L’ingresso del giuslaborista e editorialista del Corriere (n.d.r. uno che vive sotto scorta perchè minacciato di morte dalle nuove Brigate Rosse) Pietro Ichino nelle liste Lombardia è il segno piu evidente di un approccio coraggioso e innovativo al lavoro. Questo approccio, secondo un recente documento del PD, si ispira al modello della flexsecurity

Per rispondere alla legittima domanda: “Ma cos’e’ la flexsecurity?” Vi suggerisco questo articolo dell’ottimo sito Scandinaria, opera di un gruppo di Italiani che vivono in Svezia e dintorni, nel quale ci si domanda anche se questo modello sia trasferibile in Italia.

In sostanza flexsecurity vuol dire che le aziende sono in grado di licenziare quando lo ritengono opportuno e lo Stato garantisce la sicurezza del reddito e crea degli incentivi per il reinserimento in tempi brevi nel mondo del lavoro. Così le imprese hanno la flessibilità e i lavoratori la sicurezza. Riferimenti all’applicazione di questo approccio all’Italia si possono trovare in questa sintesi di una intervista a Ichino.

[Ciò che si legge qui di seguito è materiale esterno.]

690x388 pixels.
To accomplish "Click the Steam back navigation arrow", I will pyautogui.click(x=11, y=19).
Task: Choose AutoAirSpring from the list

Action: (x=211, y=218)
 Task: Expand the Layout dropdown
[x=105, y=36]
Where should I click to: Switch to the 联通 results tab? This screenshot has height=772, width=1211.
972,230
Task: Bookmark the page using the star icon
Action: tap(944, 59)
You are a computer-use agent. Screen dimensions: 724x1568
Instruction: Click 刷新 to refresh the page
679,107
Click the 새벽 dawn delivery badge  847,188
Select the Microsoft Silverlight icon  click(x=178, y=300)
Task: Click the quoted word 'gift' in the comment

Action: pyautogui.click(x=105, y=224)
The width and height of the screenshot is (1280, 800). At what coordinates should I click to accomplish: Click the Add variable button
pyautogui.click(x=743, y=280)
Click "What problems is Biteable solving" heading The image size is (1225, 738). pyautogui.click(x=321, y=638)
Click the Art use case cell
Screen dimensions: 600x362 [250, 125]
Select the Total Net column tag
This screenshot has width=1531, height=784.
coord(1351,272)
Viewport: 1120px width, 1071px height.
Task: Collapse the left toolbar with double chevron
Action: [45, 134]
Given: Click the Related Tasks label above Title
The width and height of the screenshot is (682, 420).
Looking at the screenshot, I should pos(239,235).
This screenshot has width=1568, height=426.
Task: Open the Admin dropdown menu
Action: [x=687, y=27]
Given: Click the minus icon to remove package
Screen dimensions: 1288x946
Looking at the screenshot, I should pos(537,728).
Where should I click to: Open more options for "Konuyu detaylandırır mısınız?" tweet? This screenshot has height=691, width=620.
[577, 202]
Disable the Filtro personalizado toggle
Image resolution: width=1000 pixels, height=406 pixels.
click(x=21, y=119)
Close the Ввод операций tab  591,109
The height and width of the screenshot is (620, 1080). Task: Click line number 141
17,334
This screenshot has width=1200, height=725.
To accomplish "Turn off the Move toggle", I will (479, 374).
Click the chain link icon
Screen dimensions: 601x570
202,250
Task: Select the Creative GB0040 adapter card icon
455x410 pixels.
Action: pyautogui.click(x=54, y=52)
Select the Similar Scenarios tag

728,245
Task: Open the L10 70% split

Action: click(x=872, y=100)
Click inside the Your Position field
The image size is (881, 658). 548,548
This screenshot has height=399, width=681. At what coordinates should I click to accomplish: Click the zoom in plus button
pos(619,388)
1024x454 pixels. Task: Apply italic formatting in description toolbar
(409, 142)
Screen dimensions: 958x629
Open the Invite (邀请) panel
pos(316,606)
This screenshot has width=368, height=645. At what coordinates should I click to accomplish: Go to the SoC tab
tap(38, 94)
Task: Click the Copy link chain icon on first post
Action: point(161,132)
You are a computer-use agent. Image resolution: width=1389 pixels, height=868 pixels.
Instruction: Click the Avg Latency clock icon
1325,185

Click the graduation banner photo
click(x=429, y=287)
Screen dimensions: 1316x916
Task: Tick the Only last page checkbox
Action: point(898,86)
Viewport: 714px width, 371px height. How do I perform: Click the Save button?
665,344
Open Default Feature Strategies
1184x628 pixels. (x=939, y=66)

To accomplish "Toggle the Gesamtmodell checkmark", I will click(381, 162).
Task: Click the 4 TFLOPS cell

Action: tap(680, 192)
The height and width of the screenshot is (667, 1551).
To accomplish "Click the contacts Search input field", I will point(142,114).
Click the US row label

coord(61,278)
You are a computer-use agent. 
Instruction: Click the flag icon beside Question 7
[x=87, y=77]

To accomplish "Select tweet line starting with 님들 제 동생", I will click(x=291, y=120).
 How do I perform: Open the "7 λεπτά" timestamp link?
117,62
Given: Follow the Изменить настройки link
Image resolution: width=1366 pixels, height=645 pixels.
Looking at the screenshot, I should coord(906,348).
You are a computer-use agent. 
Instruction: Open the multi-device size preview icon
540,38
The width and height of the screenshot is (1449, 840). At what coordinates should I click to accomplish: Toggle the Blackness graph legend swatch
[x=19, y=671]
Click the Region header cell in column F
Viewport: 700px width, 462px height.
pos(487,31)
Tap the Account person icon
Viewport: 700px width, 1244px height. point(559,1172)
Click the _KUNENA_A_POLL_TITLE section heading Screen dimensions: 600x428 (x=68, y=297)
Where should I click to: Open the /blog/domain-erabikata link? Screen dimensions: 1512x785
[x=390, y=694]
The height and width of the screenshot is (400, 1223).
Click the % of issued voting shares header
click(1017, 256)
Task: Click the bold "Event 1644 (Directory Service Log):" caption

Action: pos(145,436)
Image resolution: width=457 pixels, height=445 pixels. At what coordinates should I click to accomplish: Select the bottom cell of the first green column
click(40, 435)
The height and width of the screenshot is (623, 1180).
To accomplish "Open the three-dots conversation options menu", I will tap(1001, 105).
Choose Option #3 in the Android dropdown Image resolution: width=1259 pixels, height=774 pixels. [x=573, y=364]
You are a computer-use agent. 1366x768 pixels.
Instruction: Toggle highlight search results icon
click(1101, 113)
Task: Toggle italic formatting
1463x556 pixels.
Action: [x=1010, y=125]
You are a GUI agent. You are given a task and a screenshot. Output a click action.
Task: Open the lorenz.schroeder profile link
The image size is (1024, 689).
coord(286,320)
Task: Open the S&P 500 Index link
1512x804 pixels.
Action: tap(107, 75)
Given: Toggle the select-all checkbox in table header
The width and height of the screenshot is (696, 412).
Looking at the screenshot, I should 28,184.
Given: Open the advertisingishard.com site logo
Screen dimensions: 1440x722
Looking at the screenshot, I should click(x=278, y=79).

Per fare qualcosa del genere in Italia però servirebbero una serie di cambiamenti radicali, a cui peraltro Veltroni fa coerentemente riferimento nei suoi discorsi. Primo, ci vuole un patto tra il capitale e i rappresentanti del lavoro (quello che W. chiama patto dei produttori) che crei le basi per accordi non sporadici (quelli che abbiamo avuto dal 93) ma per un sistema stabile di “economia negoziata”. Secondo, serve uno Stato che funzioni. La riforma della Pubblica Amministrazione in primo luogo, altrimenti gli ammortizzatori finirebbero per diventare una babele burocratico-clientelare.

L’autorevolezza di Ichino (ma anche di Tito Boeri e di altri economisti che stanno lavorando con W.) fa pensare che ci siano le competenze per una azione politica. La candidatura di Calearo e Colaninno (capitale) insieme a Nerozzi e Baratta (sindacato) fa intravedere anche una forte volontà politica. Le difficoltà sono però gigantesche e di natura strutturale. Per dirne una, quale sarà l’atteggiamento delle parti sociali e la capacità del Paese di accettare una scelta che, a destra come a sinistra, troverà critiche feroci?

Ma soprattutto è la ricetta giusta per il mercato del lavoro Italiano?